Take that abstract space, now take its cartesian product with actual, factual 4-manifold spacetime and that's when two particular trajectories came within sufficient distance to interact, to pull these galaxies in new directions, if just slightly. Yep, probably just then (not Ping's python class — that was just a spacetime intersection), although it's been suggested that perhaps my showing up to the date auction in a collar and tail was vaguely influential. (``I seem to have been making cameo appearances in your journal lately.'' ``You are kind of making cameo appearances in my life lately.'') But now I'm getting way too literal. I prefer to write in vague references that even I don't really understand. Yes, this paragraph turned out far too nerd[il]y.

Okay, so, I'm going to call it quits on this frenetic mind-dump for the moment, and hope that it isn't all too spastic. Consider it fiction if that makes you feel better.

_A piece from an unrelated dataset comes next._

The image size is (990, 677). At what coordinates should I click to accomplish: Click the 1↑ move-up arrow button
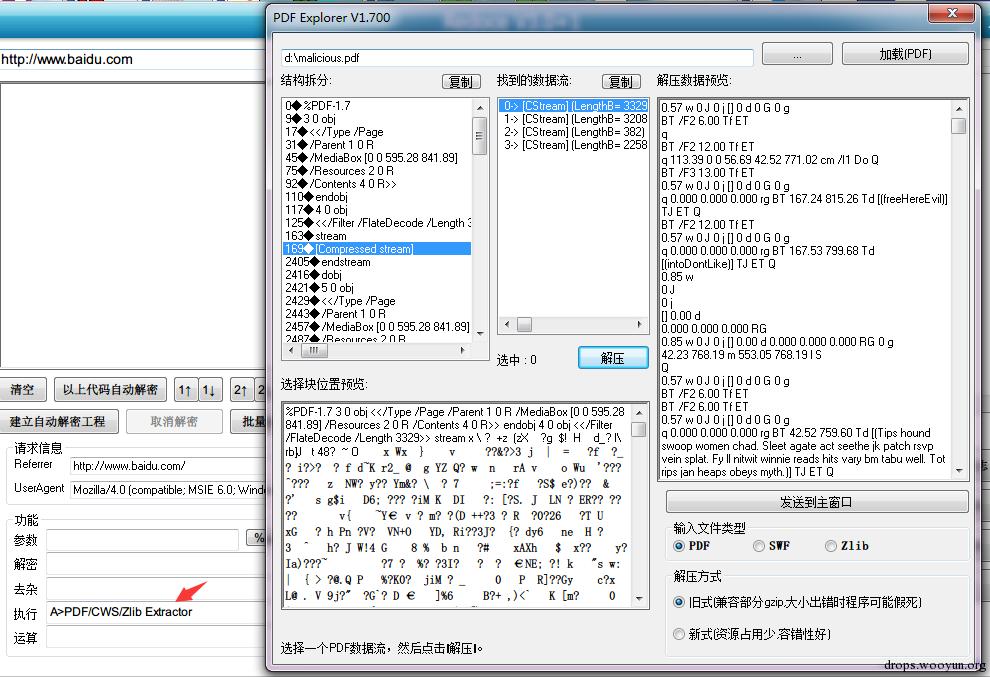(185, 389)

[identity profile] ankaerith.livejournal.com 2003-06-03 08:27 pm (UTC)(link)
When I first saw this entry on my friends page I assumed it was authored by someone else. I was quite surprised when I discovered that, lo and behold, Tobin is spamming my friends page! ;-) (j/k) It was an interesting read and good to find out what has been happening since you were sucked into the coal black void called romance.

Random thought: I think one of the things I'm going to miss most about Berkeley is the proximity to the RSF. If I want to go to the gym now it requires a 15 minute drive. Granted, it took about 15 minutes to walk from my apartment but there is something about driving that greatly increases the activation energy required to get my ass out the door.

[identity profile] thecolorblue.livejournal.com 2003-06-03 09:32 pm (UTC)(link)
to-been. please come visit me before you leave. or have you left already?
sniff.

[identity profile] emidala.livejournal.com 2003-06-04 12:52 am (UTC)(link)
a guy in my high school town once lost a car. I am not kidding. he dropped a couple of people off outside the bars, turned around, parked his car, locked the doors, realized that his walled was in the car, turned around again - not having walked more than a few meters - and could not find his car. losing a book and a copycard cannot compete with losing a car. :)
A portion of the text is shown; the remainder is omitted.